忘却薬「アムネシア」の悲劇・中
江戸のにぎやかな街並み。
赤い格子。笑う遊女。
着なれない着物を身にまとった、楽し気な観光客。
明依は人が行き交う大通りを歩きながらちらりと後ろを見た。そこには無表情で歩いている梅雨と、笑顔を貼り付けている終夜。明依は思わず、ぐっと眉間に皺を寄せた。
見張られているのだろうか。裏の頭領と言えば、裏社会の一番ヤバい人だ。何を考えているかわかったものではない。
あの笑顔の裏にはとんでもない残酷な考えがあるのかもしれない。例えば、廓遊びをしすぎて個人的に金に困っているから、元・松ノ位を売りさばこうとしているとか。だけど普通に売ると後々面倒だから、自分の妻にしたってことにしてその後で。

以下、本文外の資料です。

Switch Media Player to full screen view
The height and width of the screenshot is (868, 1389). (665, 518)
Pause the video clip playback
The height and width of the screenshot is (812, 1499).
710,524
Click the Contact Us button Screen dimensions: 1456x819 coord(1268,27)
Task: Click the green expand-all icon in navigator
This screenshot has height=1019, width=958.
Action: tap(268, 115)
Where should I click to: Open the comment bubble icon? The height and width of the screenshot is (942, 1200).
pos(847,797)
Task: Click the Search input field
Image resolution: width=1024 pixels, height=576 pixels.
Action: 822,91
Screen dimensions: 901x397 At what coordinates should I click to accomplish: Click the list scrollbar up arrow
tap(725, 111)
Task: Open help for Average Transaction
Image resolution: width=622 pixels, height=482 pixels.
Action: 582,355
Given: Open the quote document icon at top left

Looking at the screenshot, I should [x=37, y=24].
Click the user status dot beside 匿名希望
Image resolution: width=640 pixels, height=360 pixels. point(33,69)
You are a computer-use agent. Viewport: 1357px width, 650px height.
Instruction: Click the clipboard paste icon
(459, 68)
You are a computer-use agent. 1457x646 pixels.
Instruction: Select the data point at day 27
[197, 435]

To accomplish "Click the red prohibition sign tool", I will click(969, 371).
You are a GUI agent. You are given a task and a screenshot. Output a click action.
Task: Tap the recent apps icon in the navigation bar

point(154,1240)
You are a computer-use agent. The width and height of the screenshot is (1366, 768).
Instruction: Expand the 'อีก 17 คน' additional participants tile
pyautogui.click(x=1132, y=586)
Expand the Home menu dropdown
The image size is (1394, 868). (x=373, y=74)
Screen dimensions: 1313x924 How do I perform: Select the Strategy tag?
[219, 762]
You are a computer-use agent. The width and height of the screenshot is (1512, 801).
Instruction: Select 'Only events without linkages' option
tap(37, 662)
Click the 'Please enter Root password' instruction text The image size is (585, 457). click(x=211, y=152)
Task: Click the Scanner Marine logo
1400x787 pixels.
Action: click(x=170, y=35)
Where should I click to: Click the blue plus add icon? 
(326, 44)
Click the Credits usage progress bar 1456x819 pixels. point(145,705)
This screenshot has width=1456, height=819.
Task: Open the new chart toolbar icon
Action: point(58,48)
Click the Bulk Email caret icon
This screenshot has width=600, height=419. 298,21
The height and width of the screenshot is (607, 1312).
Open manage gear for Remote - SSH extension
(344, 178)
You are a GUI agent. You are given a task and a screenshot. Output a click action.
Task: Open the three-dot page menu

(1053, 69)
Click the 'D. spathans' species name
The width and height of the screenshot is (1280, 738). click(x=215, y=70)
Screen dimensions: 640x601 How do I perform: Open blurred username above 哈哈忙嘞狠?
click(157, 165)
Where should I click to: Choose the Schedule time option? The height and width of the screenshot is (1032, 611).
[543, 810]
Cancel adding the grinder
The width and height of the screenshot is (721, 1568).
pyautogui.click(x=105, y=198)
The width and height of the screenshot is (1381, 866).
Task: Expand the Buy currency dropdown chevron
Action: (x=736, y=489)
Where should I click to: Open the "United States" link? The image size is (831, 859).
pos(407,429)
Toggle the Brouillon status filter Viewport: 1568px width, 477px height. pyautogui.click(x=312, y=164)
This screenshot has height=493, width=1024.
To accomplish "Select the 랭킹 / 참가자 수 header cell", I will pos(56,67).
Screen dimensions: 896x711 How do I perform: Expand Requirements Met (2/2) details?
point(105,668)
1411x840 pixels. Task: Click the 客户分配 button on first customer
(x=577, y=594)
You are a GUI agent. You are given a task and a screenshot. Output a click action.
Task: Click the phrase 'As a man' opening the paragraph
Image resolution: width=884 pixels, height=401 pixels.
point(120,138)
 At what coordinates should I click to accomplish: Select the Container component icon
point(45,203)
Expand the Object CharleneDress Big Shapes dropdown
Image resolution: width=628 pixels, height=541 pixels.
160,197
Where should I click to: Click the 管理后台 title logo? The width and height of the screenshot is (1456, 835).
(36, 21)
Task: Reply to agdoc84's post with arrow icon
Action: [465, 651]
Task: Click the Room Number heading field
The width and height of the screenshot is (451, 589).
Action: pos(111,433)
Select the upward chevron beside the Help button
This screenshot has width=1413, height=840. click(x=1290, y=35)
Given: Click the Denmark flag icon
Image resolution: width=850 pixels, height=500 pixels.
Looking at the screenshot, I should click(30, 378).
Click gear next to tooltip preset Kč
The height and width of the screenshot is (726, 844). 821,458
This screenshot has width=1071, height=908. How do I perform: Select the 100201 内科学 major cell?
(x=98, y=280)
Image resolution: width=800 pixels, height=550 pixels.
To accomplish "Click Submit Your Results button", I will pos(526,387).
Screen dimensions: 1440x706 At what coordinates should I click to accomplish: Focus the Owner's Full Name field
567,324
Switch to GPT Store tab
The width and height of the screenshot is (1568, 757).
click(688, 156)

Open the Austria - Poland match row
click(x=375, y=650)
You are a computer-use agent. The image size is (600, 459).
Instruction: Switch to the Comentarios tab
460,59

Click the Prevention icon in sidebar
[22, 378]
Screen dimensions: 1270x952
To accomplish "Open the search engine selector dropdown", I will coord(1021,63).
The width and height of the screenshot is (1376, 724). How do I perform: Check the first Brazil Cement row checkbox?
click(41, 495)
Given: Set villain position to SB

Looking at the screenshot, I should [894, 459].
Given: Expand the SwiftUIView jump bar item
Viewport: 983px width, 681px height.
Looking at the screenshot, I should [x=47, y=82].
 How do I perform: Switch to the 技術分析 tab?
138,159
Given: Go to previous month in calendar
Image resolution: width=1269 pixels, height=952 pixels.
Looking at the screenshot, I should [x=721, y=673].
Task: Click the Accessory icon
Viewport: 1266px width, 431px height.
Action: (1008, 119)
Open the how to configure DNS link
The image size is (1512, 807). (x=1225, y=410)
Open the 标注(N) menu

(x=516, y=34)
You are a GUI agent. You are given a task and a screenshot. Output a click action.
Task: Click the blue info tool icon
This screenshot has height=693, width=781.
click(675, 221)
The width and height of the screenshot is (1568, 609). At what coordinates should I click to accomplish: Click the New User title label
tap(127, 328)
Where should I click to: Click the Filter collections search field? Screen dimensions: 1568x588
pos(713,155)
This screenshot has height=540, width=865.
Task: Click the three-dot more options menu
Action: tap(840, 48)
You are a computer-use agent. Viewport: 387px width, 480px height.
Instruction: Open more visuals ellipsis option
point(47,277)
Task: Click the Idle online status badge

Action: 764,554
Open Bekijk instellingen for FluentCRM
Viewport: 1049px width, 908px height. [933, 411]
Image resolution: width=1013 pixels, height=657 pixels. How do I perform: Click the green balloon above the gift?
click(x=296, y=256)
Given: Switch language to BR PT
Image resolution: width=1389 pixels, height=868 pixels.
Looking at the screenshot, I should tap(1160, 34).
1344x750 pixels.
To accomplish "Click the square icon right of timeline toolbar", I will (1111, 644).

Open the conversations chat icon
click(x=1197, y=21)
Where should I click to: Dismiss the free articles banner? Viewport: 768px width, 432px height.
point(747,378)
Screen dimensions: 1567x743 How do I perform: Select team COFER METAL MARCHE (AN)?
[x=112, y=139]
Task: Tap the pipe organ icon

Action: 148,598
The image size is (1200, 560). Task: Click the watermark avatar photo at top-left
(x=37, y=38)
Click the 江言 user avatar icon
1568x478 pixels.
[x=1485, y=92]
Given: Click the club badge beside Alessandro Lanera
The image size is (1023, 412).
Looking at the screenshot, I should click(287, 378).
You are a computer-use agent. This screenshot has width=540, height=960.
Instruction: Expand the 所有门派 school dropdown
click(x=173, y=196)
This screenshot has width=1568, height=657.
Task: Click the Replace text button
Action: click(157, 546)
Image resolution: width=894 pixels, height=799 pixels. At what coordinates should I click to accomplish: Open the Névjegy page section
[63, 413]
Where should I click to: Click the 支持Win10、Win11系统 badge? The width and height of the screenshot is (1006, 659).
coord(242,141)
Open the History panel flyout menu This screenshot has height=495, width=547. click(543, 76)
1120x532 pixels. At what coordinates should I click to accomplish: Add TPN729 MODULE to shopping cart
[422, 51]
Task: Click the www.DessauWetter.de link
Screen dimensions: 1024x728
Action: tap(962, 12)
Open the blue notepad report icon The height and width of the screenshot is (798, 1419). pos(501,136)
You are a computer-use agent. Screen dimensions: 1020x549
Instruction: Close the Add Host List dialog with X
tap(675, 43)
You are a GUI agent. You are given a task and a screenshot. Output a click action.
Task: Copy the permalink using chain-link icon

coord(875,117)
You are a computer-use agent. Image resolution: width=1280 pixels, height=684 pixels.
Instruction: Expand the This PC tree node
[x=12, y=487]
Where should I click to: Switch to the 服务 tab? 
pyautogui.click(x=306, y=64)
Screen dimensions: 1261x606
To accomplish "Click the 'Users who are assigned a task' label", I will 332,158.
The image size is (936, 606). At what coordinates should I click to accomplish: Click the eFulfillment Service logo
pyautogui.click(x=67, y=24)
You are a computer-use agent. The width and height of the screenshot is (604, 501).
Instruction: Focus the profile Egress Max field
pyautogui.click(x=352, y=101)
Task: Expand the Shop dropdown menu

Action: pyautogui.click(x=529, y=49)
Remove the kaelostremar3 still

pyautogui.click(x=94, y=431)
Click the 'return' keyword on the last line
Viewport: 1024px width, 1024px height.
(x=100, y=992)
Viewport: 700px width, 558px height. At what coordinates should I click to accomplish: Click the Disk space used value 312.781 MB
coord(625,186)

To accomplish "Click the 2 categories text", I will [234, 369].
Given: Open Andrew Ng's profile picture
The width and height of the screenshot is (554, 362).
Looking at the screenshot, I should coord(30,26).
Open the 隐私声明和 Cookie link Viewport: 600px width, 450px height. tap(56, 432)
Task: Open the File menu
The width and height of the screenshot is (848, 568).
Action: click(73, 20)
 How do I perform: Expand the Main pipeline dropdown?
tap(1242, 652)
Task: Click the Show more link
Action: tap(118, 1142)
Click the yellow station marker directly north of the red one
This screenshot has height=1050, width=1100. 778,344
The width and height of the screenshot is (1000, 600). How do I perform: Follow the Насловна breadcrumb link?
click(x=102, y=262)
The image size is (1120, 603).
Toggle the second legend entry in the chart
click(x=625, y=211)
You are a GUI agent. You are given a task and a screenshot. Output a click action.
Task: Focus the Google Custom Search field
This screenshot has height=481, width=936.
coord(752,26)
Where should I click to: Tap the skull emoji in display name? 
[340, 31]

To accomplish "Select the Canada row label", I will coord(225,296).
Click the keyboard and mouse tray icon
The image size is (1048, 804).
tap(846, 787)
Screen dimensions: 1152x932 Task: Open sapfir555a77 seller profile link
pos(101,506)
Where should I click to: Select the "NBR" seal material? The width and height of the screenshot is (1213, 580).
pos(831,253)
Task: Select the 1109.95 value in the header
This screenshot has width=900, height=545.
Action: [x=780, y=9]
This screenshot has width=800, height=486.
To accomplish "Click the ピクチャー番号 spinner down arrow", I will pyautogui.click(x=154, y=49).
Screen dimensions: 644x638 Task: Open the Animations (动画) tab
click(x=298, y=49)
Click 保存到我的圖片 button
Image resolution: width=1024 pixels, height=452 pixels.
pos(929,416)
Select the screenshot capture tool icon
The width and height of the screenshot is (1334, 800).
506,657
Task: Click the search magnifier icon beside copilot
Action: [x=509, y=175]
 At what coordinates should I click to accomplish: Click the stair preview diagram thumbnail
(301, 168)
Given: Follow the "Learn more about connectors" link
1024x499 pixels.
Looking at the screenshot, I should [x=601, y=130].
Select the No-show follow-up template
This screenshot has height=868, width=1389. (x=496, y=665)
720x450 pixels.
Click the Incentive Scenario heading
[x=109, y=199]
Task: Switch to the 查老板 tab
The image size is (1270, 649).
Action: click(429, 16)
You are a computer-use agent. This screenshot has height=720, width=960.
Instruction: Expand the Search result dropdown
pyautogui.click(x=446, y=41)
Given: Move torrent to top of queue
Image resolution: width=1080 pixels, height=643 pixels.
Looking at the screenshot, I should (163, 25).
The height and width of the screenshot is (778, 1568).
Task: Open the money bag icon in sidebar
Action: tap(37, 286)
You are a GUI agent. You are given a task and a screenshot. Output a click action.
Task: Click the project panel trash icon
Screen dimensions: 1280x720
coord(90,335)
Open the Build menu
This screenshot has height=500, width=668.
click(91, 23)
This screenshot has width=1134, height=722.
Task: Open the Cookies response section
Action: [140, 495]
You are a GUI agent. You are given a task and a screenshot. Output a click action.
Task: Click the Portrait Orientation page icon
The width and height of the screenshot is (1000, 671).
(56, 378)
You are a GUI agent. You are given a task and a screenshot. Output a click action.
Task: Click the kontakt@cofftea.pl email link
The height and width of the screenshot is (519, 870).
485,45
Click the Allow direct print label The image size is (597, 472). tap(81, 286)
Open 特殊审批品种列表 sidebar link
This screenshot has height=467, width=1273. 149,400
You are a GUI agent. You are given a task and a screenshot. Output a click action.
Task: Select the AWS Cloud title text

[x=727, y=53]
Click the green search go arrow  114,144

それか普通に残虐的思考を持っていて、解消するあてを探していてたまたま目を付けたとか。
いやでも、わざわざ指輪まで用意しないよね、普通。
何にせよ、あの貼り付けた笑顔が意味深すぎる。
意図せず終夜への不信感を高めた後、明依は二人から視線を流して正面を見た。
「……すごい疑われようだな」
梅雨は冷静と面白いと哀れを5対3対2くらいの割合で混ぜて言う。
終夜の唇は不満げに引き締まっている。
「なんで俺あんなに警戒されるの?」
「腹の内が読めなくて怖いんだろ」
「だから、できるだけ怖がらせないように、穏やかに笑ってるつもりなんだけど」
「いや、それだろ。……そもそも遊女にとってはな、〝裏の頭領〟っていうのは見たことがある人間の方がめずらしいほぼ架空の人なんだ。それに裏社会を牛耳っている人間で、目の前で何かミスをすれば自分の首が飛ぶかもしれないって思ってる」
他人から自らの役職のイメージを聞いても、終夜は表情を変えない。それを見た梅雨はふっと息を抜きながら澄ました顔をする。
「あんまりグイグイいくと嫌われるぞ」
梅雨は日ごろの恨みとばかりに会心の一撃をねじ込む。
それを聞いた終夜は、吹っ切れたように不機嫌な表情をすっと引っ込める。そして涼しい顔をした。
「いいよ。もし本当に嫌われたら、洗脳してでも俺を好きにさせる」
「……お前、そういうところだぞ」
梅雨は澄ました顔をしっかりとゆがめ、しっかりと意思を持った声色で、しっかりと終夜の顔を見ながら言う。
しかし当の終夜は、「最終手段だよ」とあっさりと告げる。
「あーら、黎明。久しぶりだねえ」
親し気に響く女性の声に、終夜と梅雨は視線を移した。
「お久しぶりです」
立ち止まって頭を下げる明依を見ながら、老いた煙草屋の女将が煙管をふかす。
うっすらと上がる口角。すっと伸びた目元。そのすぐそばをふわりとくゆる煙は、彼女の髪と同じ色をしていた。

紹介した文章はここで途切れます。